Posted on March 1, 2021 by | Posted in about LibriVox, Blog, Books, For Volunteers, Monthly Picks, News | Comments: 1 Comment on Into the Future

With the vaccinations for COVID-19 starting up all over the world, we may look into the future a bit more optimistically! Let’s take a glimpse into what may lie ahead of mankind with 10 gems from our catalog.

Already in 1871, Edward Bulwer-Lytton speculated about The Coming Race in one of the very first sci-fi novels. An ante-deluvian civilisation lives underground, but once they’ll run out of space there, they will return to the surface and wipe out mankind…

Sadly, it’s much more likely that we’ll do that by ourselves – with the invention of androids. Auguste Villier de l’Isle-Adam writes about L’Eve Future, a female android made by Edison, that (who?) ends up with an English lord.

Don Sindulfo, the inventor of the Anacronópete, is not giving it up. Instead, he takes it to Granada in 1492, to Pompeii before the eruption, and many other places of historic importance. This delightful novel by Enrique Gaspar y Rimbau was the first novel about a time machine.

Time is often called The Fourth Dimension, additionally to the three spacial dimensions. In this 1912 book, Charles H. Hinton explores this idea: that there is a 4-D universe passing through and thus creating our 3-D universe… Just imagine that!

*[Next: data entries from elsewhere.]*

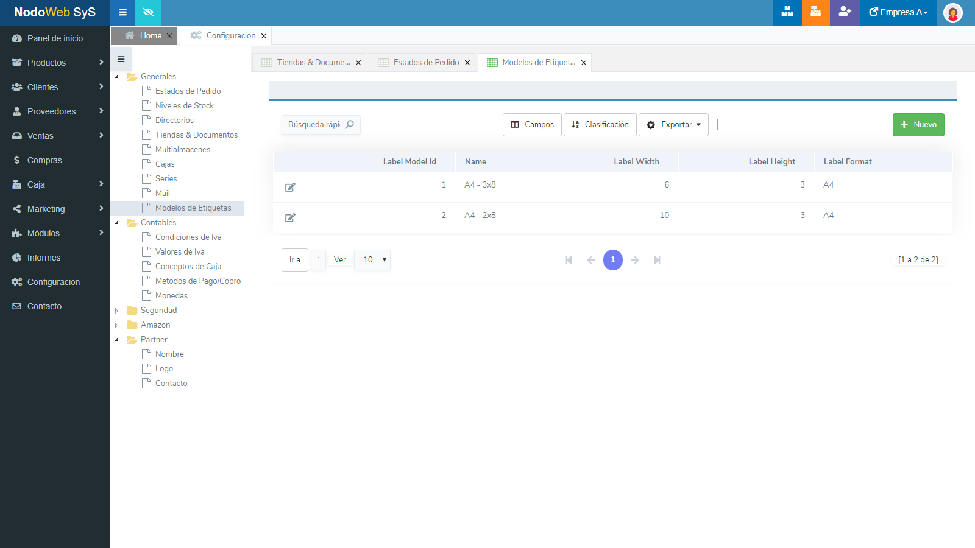Open the Exportar dropdown

click(x=673, y=125)
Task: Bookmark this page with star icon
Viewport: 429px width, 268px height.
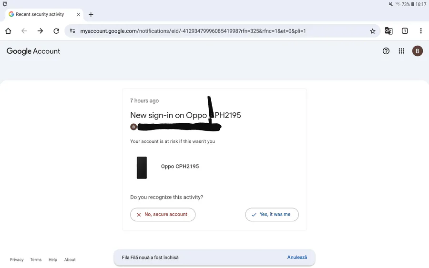Action: (373, 31)
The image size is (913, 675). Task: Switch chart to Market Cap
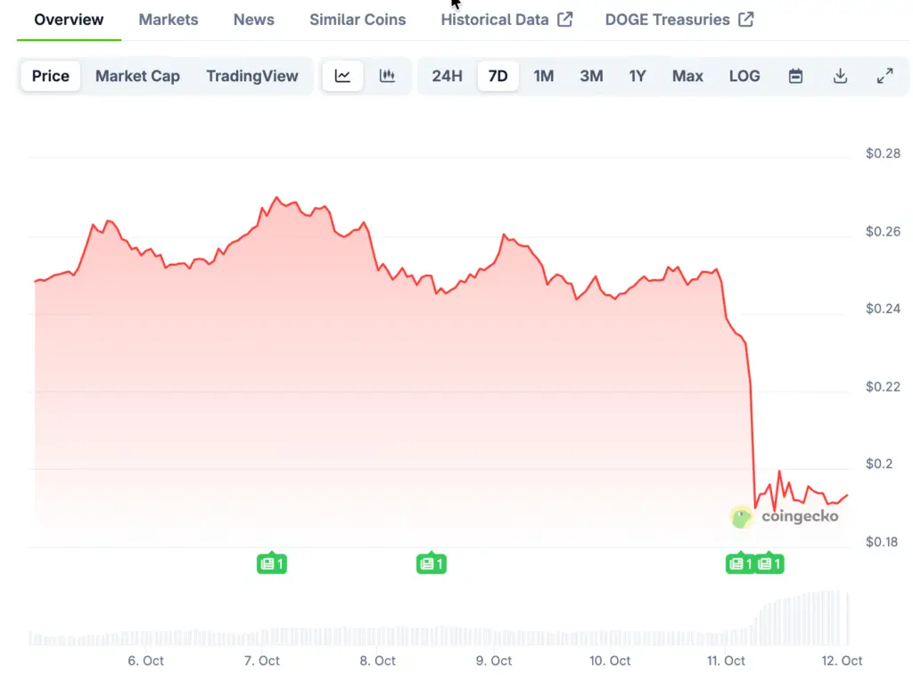137,76
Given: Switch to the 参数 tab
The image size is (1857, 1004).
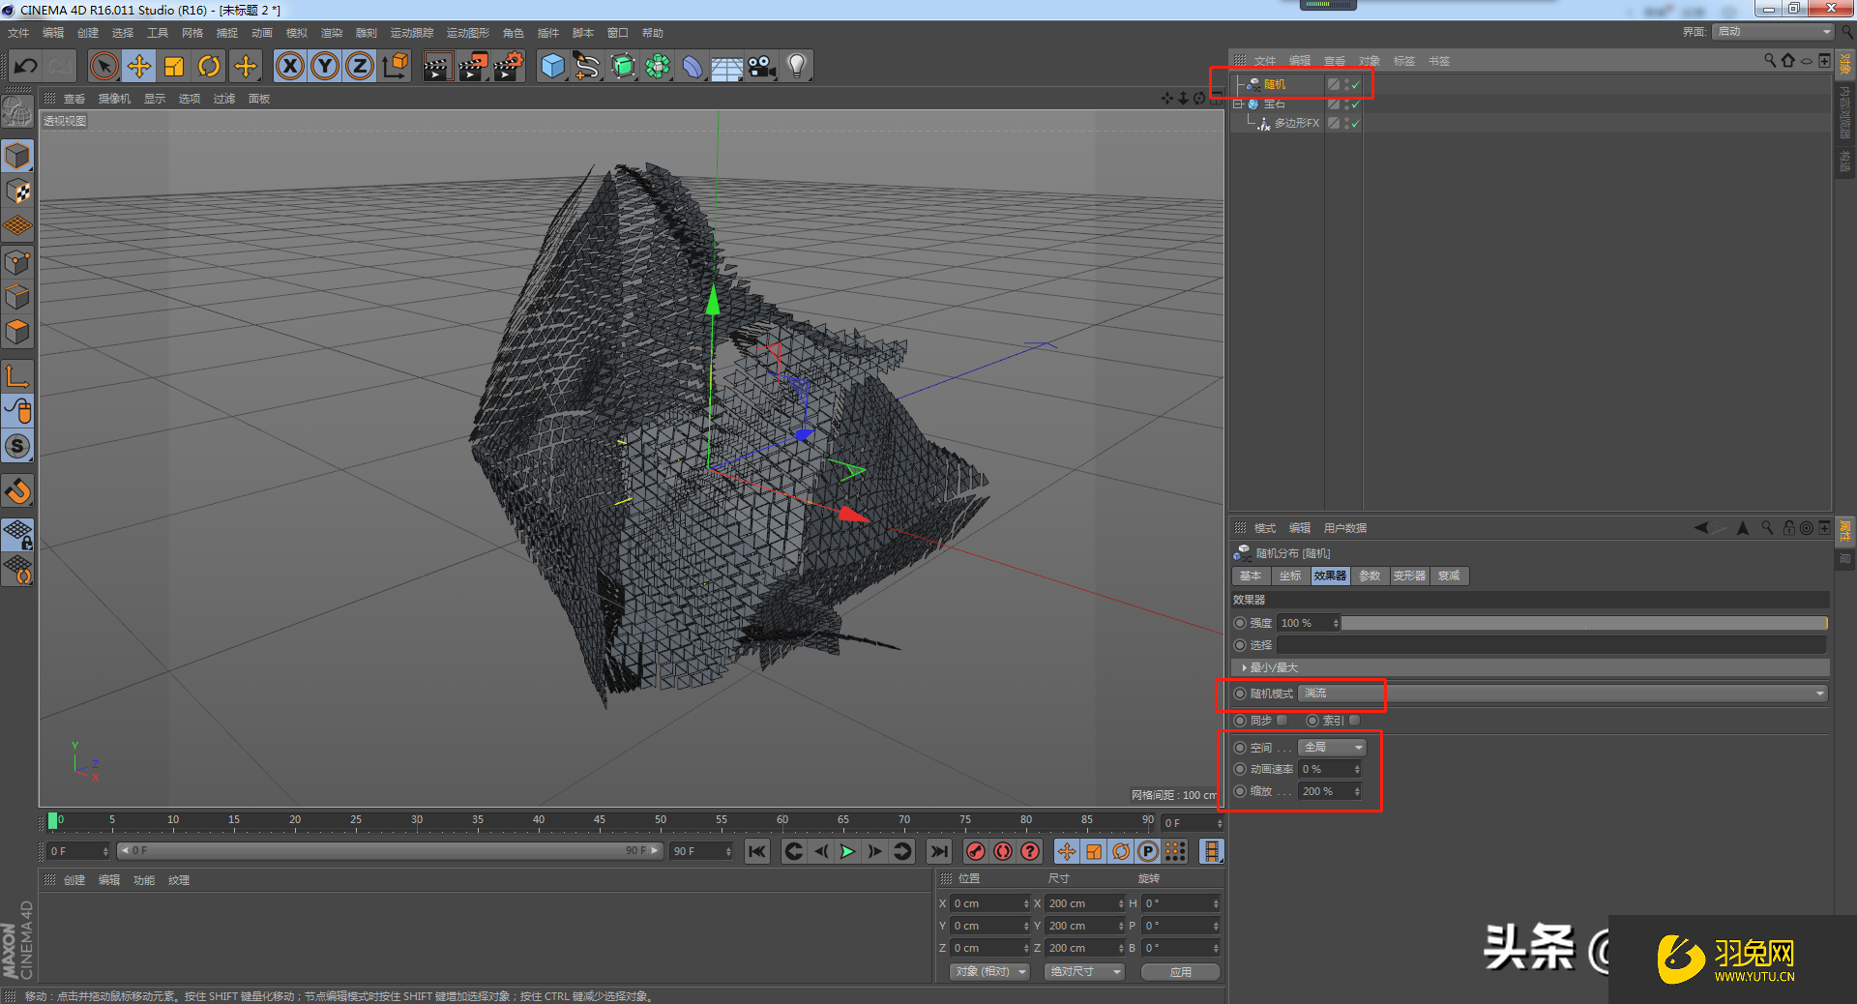Looking at the screenshot, I should [1369, 576].
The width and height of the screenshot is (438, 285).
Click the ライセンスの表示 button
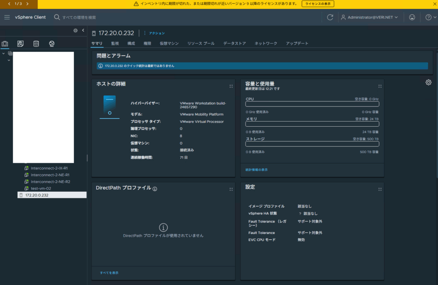[318, 4]
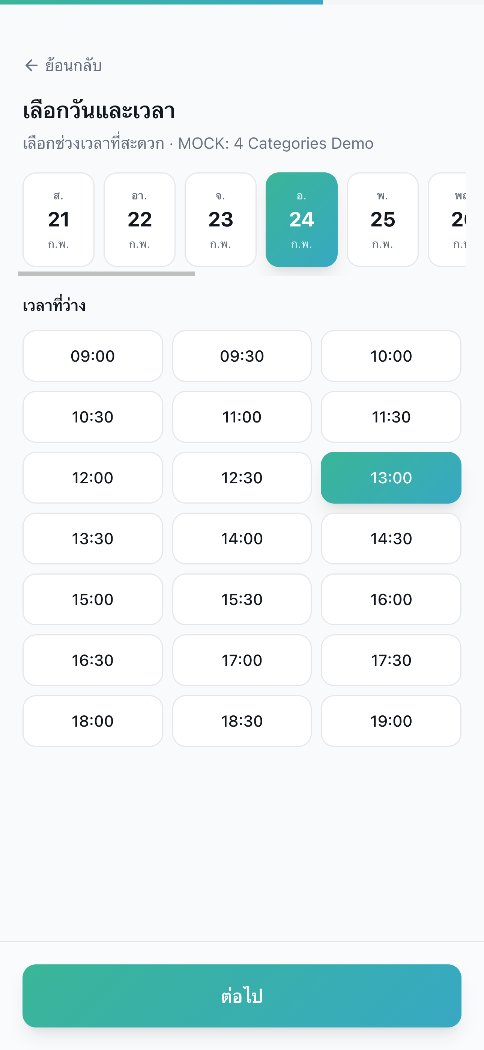
Task: Choose Monday 23 date card
Action: pos(220,220)
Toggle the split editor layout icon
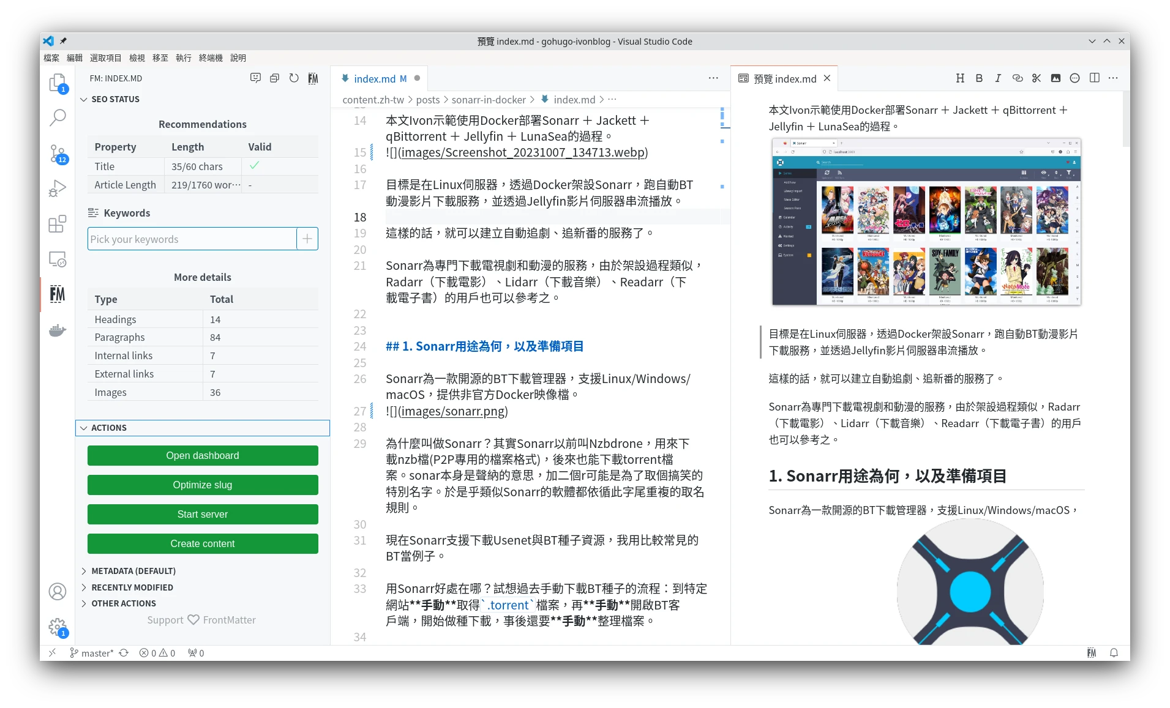 point(1095,78)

Speaking of imagination, Percival Lowell, upon looking at the Mars through his telescope, thought he saw familiar patterns. In Mars and its Canals, he details his discovery and how this likely is proof for an intelligent civilisation.

In Poul W. Anderson’s short novella, a Star Ship from Earth is in orbit around the planet Khazak. The crew however, got stranded below in a civilisation on the level of the Stone Age. What will they do, with space flight thousands of years away?

Our own space flight capabilities only date back some 60 years. Yet, with the retirement of the Space Shuttle imminent, the US is already Seeking a Human Spaceflight Program Worthy of a Great Nation.

Aviator Anna discovers another great nation on an expedition to the North Pole. A race of telepathic giants inhabits the underground and they teach Anna the secrets of God and the universe. Read the novel Arqtiq by Anna Adolph to find out what these are…

But what is real and what is not? According to Calderón de la Barca, the only reality is the invisible and the eternal. He explores this philosophy in his play La vida es sueño (Life is a Dream), which we have in the original Spanish and in an English translation.

Noted translator F. S. Flint, after dropping out of school, taught himself 10 languages. However, his first love was poetry. In the Net of the Stars is a collection of almost 50 of his poems, published when he was only 24.

Enjoy – and let’s hope for a bright future ahead!